If we may categorize today’s progressive, traceability-concerned coffee segment — be it “third wave,” experiential, seed-to-cup, or with some other not fully satisfactory descriptor — it still represents just a small sliver of the approximately $200 billion global coffee market.
However, the longer companies at the leading edge of this movement are able to survive, grow, and even thrive while exercising their influence over consumers and commanding greater value for the finished product, the more opportunity exists to create more sustainable conditions throughout the coffee value chain.
This is an over-simplified summary of a fascinating new report released by the UN’s World Intellectual Property Organization and penned by three of the world’s brightest minds in sustainable agricultural development: COSA President and Co-Founder Daniele Giovanucci, Luciana Marques Vieira of the Brazilian think tank FGV; and longtime FNC officer and 4.0 Brands Founder Luis Samper.
Titled “The Powerful Role of Intangibles in the Coffee Value Chain,” the paper takes a broad historic view of the development of the global coffee market, reviewing the volume and value of major segments throughout the past century. Importantly, it also explores in great detail the current challenges and potential solutions in distributing that value throughout the supply chain.
“We conclude that there is ample opportunity to use IP much more effectively to create new value and create the conditions for producer origins to reap appropriate benefits and have a level of empowerment within supply chains that they currently do not have in most cases (as simple price takers in a fungible commodity),” Samper told Daily Coffee News via email.
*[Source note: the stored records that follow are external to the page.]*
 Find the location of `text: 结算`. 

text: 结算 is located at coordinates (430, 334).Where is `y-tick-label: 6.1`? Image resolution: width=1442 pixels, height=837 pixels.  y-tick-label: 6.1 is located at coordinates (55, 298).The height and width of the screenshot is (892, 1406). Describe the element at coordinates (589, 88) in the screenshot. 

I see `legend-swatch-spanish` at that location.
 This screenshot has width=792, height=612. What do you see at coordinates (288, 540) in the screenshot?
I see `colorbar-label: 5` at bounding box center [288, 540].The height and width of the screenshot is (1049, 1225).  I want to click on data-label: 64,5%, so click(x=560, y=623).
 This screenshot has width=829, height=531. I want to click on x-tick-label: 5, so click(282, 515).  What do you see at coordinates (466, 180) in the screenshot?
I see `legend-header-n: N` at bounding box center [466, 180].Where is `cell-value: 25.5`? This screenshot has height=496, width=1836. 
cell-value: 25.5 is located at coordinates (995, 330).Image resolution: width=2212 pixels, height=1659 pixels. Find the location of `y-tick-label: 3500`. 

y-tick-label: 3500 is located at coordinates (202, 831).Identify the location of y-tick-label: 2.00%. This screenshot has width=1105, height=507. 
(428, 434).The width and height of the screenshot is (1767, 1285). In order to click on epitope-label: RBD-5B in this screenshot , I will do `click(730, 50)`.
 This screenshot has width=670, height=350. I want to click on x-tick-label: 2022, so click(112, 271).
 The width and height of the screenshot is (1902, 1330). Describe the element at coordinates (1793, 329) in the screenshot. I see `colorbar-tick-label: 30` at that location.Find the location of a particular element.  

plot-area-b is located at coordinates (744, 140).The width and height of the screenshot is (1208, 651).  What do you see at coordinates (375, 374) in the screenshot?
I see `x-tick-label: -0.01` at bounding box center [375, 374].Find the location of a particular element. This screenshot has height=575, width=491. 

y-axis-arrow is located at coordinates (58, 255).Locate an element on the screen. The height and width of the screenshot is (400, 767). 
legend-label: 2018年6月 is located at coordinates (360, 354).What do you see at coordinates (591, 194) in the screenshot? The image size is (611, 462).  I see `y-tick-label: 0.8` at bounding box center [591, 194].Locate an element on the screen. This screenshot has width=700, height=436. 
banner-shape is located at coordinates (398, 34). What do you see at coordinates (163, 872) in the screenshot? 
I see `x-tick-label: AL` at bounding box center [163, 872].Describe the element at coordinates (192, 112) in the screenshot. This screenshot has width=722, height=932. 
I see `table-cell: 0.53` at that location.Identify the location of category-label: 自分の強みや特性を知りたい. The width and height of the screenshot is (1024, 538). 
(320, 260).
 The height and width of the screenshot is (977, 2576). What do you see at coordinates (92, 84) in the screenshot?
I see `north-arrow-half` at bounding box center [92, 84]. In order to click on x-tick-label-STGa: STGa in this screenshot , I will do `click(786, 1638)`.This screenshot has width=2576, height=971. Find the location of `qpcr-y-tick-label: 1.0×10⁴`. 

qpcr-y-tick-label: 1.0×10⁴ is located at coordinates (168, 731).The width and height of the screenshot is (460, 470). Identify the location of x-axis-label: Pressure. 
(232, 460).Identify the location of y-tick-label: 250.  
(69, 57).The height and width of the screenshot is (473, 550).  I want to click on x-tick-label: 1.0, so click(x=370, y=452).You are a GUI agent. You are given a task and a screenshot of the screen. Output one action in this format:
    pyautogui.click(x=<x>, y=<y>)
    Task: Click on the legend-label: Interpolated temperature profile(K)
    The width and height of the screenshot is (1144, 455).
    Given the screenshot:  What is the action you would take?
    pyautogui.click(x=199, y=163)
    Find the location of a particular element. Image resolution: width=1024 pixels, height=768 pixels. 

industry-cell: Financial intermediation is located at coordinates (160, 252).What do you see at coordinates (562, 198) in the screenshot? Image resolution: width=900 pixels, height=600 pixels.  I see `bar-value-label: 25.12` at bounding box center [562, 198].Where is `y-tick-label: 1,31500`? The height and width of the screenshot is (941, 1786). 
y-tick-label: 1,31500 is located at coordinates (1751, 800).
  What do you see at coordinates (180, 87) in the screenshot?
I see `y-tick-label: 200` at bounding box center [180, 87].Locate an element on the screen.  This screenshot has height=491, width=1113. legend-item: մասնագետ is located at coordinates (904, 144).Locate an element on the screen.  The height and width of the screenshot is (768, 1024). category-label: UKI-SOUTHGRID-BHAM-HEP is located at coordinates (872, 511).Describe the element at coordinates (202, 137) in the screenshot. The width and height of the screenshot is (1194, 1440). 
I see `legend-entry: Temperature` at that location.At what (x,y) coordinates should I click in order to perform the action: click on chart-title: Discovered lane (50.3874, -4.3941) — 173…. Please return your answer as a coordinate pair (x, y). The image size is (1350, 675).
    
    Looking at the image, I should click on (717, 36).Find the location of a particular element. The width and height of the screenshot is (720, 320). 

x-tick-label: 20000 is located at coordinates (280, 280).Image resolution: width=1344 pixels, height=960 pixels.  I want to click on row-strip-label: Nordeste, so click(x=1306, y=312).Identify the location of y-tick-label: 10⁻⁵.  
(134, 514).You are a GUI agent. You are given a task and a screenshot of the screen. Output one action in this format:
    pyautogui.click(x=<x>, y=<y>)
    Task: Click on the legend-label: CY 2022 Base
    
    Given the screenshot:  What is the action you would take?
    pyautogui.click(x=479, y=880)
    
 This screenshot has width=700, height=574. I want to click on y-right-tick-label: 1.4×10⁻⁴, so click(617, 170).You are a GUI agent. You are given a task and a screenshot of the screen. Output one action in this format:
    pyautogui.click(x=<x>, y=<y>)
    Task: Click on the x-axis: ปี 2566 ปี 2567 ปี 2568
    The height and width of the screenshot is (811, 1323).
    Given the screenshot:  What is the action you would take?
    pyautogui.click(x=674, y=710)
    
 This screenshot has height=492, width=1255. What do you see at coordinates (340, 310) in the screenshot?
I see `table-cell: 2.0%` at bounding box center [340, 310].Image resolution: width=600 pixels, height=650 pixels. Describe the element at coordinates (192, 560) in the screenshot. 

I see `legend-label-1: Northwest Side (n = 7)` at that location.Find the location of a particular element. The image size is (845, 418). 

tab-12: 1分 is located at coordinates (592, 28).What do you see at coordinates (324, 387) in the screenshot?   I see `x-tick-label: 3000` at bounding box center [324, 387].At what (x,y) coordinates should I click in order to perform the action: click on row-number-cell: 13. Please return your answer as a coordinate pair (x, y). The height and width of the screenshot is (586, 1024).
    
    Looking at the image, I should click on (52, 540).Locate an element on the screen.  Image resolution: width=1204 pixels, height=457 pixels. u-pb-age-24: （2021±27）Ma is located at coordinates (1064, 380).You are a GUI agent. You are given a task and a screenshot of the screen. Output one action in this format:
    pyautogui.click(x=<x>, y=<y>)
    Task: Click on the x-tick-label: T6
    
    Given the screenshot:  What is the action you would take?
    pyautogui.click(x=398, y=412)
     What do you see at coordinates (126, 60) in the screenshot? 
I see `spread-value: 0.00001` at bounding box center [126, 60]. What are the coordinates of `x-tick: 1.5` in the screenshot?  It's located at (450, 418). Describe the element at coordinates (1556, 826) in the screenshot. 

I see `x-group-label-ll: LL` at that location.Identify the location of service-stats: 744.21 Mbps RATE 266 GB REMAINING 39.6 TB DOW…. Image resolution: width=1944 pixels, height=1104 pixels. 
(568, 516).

There’s a whole lot of deeply researched information and analysis in the report, but here is just a brief excerpt taken from the summary. In it, the authors discuss the potential that has emerged through the upscale/specialized/experiential/”third wave” segment (note: paragraph breaks have been added for readability):
This specialized segment is particularly relevant to younger consumers and sells at higher prices by creating intangibles for both the brands and for origins and farmers. Although still small in volume, independent third wave brands and cafes have been able to create a highly visible new trend and are expanding their footprint in many countries, altering consumer expectations and influencing the whole industry.
This new business model is likely to be scalable. The new “digital” generations demand for more information about the origin and character of the coffee products they drink and the third coffee wave can supply the reliable content that clients increasingly demand. By developing individual and joint intangible values, this business model provides incentives for establishing longer-term relationships at prices that are not limited by the vagaries of commodity markets and can develop a relational value chain governance where both farmers and retailers depend on one another to create additional value.
Scaling up this model may both increase overall value and shift more of that value to producers. This can provide significant opportunities for farmer-owned brands and Geographical Indications to conquer new segments and create a measure of consumer-level recognition for notable origins and farmers, enhancing prospects for upstream actors to capture consumer loyalty and appropriate value. Certainly, the wine sector has achieved a high level of development for its intangibles that capture consumer value and there is no reason why coffee growing communities and the industry overall cannot achieve a similar outcome.